When Exodus Minerals directors realised gold exploration companies in Australia were doing great things but for little investor reward, former scientific researcher and managing director Alistair Cowden started taking notice of popular public interest in health and medical cures.

Dr Cowden assessed the giant leap forward in genetic technology had carried the biotechnology industry in from the fringe. Not only could he envision it as an “industry whose time had come”, but one which showed remarkable similarities to mining exploration.

“Exodus Minerals had built up a pretty good portfolio of exploration projects, but we started to consider other options when, although we hadn’t lost faith, the market clearly had,” he said.

Hence, when two promising projects supported by Dr Aston were in need of funding, and when pSivida realised it had more than it could handle with BioSilicon development and application rights, Mr Rezos found a receptive ear at Exodus.

“We’ve acquired the key ingredients, the right projects and the right people,” Dr Cowden said. “Something may be great science, but of little commercial value. These projects will be in the international marketplace.”

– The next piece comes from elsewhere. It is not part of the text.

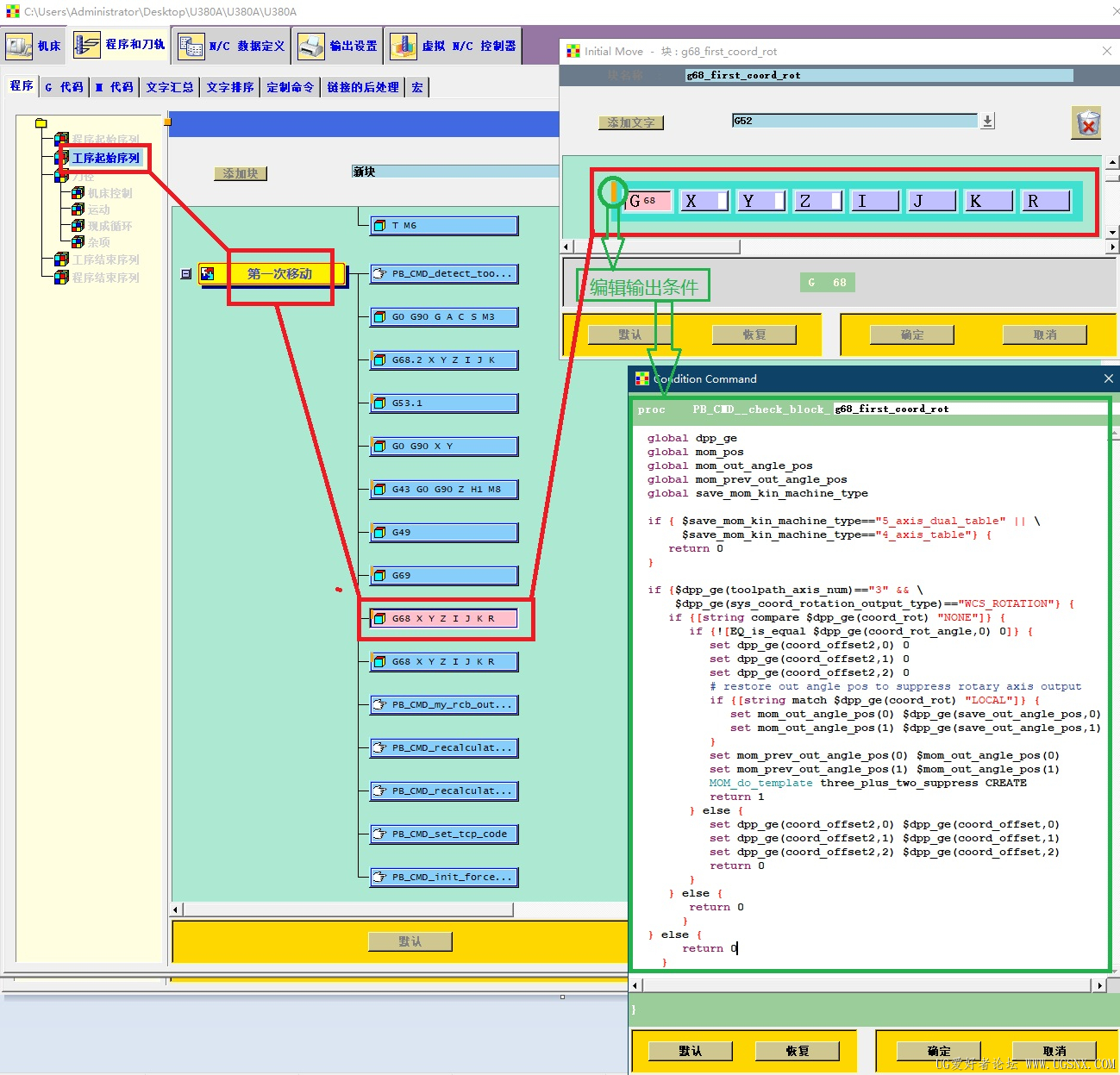Screen dimensions: 1120x1075
Task: Click the T M6 block icon
Action: tap(379, 226)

Dr Aston, valued for his biotechnology expertise and proximity to the UK market, was appointed to the board, as was Professor Robyn Ward, oncologist and chief researcher at St Vincent’s Hospital, Sydney.

Professor Ward had identified a tumour suppressor gene, p53, and developed antibodies with the potential to be developed into a vaccine for a range of cancers.

Meanwhile Murdoch University’s Bob Cook was researching a possible viral trigger for multiple sclerosis and was looking to develop a diagnostic test.

Exodus took on both projects, acquiring the rights to commercialise p53 products and an initial 15 per cent stake in MS Biotechnology, the company holding Professor Cook’s research. Now trading as Australian Cancer Technology, the former Exodus plans to divest its mining interests, to clarify and simplify the company’s profile.

“Our mining assets have significant value, but they’re not sufficient on their own,” Dr Cowden said.

As a full-time biotech company, Australian Cancer Technology is expecting to keep shareholders more than happy.

“The MS project is worth an awful lot of money. If a novel virus is determined and diagnostic test developed, it’s worth tens of millions of dollars,” Dr Cowden said.

But he is even more enthusiastic about the shorter term p53 project, describing it as “as good as it gets”. If the project ultimately fails, Australian Cancer Technology believes its stock will nonetheless double in value.

“But if the technology is successful, we will become a very, very big company. These types of rewards are just not available in the Australian mining industry,” Dr Cowden said.

For companies like Australian Cancer Technology, pSivida and Solbec Pharmaceuticals, there is no shortage of biotechnology projects from which to choose.

“Other places and universities are now ringing up and saying, ‘Hello? Have I got a project for you,’” Dr Cowden enthuses.

“But biotechnology is not a cheap industry to be in,” he warns all interested bystanders.